Die alte Mühle in Tattendorf um 1900 [1]

Die Mühle in Tattendorf ist eine Mahlmühle , befindet sich im niederösterreichischen Bezirk Baden unweit von Ebreichsdorf und ist nicht mehr in Betrieb.

Geschichte

Der älteste urkundliche Nachweis über den Bestand dieser Mühle in Tattendorf findet sich anno 1258 im Stift Klosterneuburg, der damaligen Grundherrschaft von Tattendorf. Als erster namentlich genannte Mühlenbetreiber scheint anno 1422 „Hanns Mulner von der Mül“ im Grundbuch des Stiftes Klosterneuburg auf[2].

1682 erwarb der Müller Georg Knötzl zusammen mit seiner Frau Maria die Mühle in Tattendorf von Martin und Sophiam Vischböck um 1.200 Gulden[3] und erlitt ein schreckliches Schicksal: „er Knötzl, in dem 1683 geschehenen Türckhen und Tärtarischen Einfall, alda gleich oberhalb der Wuehr Niedergehaut, undt die Müll durch das feuer totaliter ruinirt worden“[4] ist. Knötzel’s Witwe konnte alleine die Brandstatt nicht wieder errichten und verließ Tattendorf um einen Müller aus Wiener Neustadt zu ehelichen. Das Stift Klosterneuburg lies als Lehnsherr die Mühle 1689 wieder neu erbauen[5] und vier Jahre später gelangte dass Anwesen mit allem Zubehör um 1.600 Gulden an Michael und Barbara Fleischhacker aus Burgau in der Steiermark[5]. Als Barbara 1715 verstarb, heiratete der Witwer Michael Fleischhacker seine zweite Frau Salome. Diese musste schnell Witwe geworden sein, denn im Grundbuch scheint Salome - nach Vergleich mit ihren 3 Kindern - als alleiniger Besitzerin auf[6]. Da zu dieser Zeit eine Frau nur eine gewisse Zeit einen Witwenbetrieb betreiben durfte, verheiratet sich 1730 die nunmehrige Mühlenbesitzerin mit Paul Ränkhl[6] - auch sie verstarb nach nur drei Ehejahren. Der hinterlassene Ehemann schritt daraufhin im Jahre 1734 mit Maria Magdalena Haderer aus Tattendorf zum Traualtar[7] und wurde auch nicht alt - sein Tod ereilte ihn 1741.

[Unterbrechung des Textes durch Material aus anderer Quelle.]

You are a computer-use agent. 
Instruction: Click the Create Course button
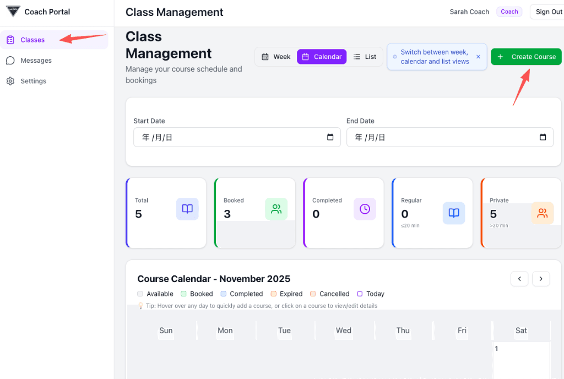click(526, 57)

Leopold Paur (1791-1855) Mühlinhaber von 1823-1849

Nun heiratete Franz Anton Paur[8] ein Sohn des Badener Mühlbesitzers auf der Schäfflermühle Johannes Georg Paur im Jahre 1742 die Witwe Maria Magdalena und wurde somit Mühlenbesitzer[9]. Für dreißig Jahre war jetzt einmal Schluss mit dem kurzzeitigen Besitzwechsel. Die Mühle erhielt in dieser Zeit im Wesentlichen ihr heutiges Aussehen. 1745 ließ Franz Anton Paur eine wunderschöne Stuckdecke in einer der Mühlenräumlichkeiten errichten die die „Mutter Gottes“ stehend auf der Erdkugel, welche eine Schlange umschloss und seine Initialen FAP einbauen. Aus der Ehe mit Maria Magdalena gingen 8 Kinder hervor und der älteste überlebende Sohn Johann Adam Paur[10] erbte 1776[11] nach dem Tod der Eltern die Mühlenanlage gemeinsam mit seiner Frau Josefa geb. Marksteiner.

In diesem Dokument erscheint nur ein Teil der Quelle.